At the north corner of Morehouse Parish, there is a business that is leading the way to keeping the parish clean of abandoned vehicles and piles of junk.
This business, Roadrunner Recycling, has been located in Beekman for the past seven years and has overcame many obstacles to keep the doors open and being a place people can bring metal of all types as well as Catalytic converters, automobiles, batteries, yellow brass, aluminum cans, auto parts and iron
Owner Matt Barnes recently upgraded the business by installing numerous cameras and a new computer system which takes a picture of every vehicle that enters, scans seller's drivers license along with their thumb print and gives a detailed report of every item brought in. Each night, this information is transferred electronically to LeadsOnline, the nation's largest online investigation system for law enforcement, providing rapid electronic access to thousands of transactions of reporting businesses including scrap metal processors, secondhand stores, Internet drop-off stores and pawn shops.

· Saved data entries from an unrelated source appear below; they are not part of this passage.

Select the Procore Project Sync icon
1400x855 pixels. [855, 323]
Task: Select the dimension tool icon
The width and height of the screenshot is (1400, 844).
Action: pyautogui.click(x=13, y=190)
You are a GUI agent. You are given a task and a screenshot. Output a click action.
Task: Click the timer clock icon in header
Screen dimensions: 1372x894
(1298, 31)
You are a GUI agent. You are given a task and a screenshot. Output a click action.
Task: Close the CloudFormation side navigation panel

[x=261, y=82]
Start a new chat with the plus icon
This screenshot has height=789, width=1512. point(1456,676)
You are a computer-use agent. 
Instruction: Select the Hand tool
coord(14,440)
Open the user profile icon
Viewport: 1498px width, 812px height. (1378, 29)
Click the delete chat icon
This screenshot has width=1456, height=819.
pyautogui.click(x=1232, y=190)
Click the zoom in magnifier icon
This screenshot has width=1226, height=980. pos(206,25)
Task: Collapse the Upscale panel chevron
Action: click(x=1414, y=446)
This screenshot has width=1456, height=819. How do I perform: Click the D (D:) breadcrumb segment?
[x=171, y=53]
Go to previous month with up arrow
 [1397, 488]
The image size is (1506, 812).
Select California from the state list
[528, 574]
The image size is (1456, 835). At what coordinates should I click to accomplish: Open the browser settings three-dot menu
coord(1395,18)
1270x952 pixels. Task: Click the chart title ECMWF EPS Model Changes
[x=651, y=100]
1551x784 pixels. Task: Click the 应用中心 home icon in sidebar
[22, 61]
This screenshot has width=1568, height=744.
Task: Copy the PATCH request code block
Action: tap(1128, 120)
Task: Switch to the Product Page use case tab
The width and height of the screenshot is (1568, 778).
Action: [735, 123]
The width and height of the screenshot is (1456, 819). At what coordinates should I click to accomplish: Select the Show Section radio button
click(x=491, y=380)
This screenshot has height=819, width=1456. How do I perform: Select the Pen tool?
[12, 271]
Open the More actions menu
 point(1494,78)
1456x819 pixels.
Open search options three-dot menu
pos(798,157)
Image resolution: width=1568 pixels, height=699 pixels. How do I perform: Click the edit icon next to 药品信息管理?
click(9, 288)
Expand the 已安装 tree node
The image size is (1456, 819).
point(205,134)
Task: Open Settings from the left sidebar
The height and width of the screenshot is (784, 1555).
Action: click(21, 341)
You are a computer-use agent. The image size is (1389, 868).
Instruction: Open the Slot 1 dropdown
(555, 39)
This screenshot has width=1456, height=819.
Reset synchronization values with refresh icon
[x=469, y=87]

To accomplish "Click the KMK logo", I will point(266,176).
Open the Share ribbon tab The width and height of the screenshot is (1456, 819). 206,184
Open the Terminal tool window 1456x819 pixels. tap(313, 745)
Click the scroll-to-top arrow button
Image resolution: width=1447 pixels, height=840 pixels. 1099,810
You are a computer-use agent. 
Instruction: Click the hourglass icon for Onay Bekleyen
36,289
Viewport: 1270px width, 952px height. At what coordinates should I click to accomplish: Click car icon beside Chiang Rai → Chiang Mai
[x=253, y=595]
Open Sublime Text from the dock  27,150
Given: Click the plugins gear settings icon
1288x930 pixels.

Barnes has also invested in the community by placing fencing around the property and keeps it as clean as possible.
But, for all the work that Barnes and his staff of 24 have done, laws regarding scrap dealers and the selling of scrap metal are making it harder to keep the doors open.
"We try so hard to stay in compliance with the laws and help the local law enforcement any way we can, but we are loosing customers daily due to tight regulations," Barnes said.
These regulations, which include holding money for five days when copper is brought in and having to write a check for any amounts over $300, are hurting the business because patrons can drive right over the state line into Arkansas and get cash on the spot. For those bringing copper to Roadrunner, they must be paid by check and the business is required by law to hold the check for five days and then mail it to the address on the customer's driver's license. If their address has changed, the customer must fill out an affidavit to that effect.
Barnes understands the need for stricter control over people selling scrap but also is trying to continue his business and pay his employees a fair wage.
"I hate criminals and have always tried to alert authorities any time I thought we might have something that was stolen and actually want their presence at the shop," Barnes continued. "For the criminal element, this is a good thing. But, for my honest, regular customers, it isn't.
I have customers who come from Arkansas and if they have to be paid with a check, a lot of times their bank will hold the check because it is out of state," he continued.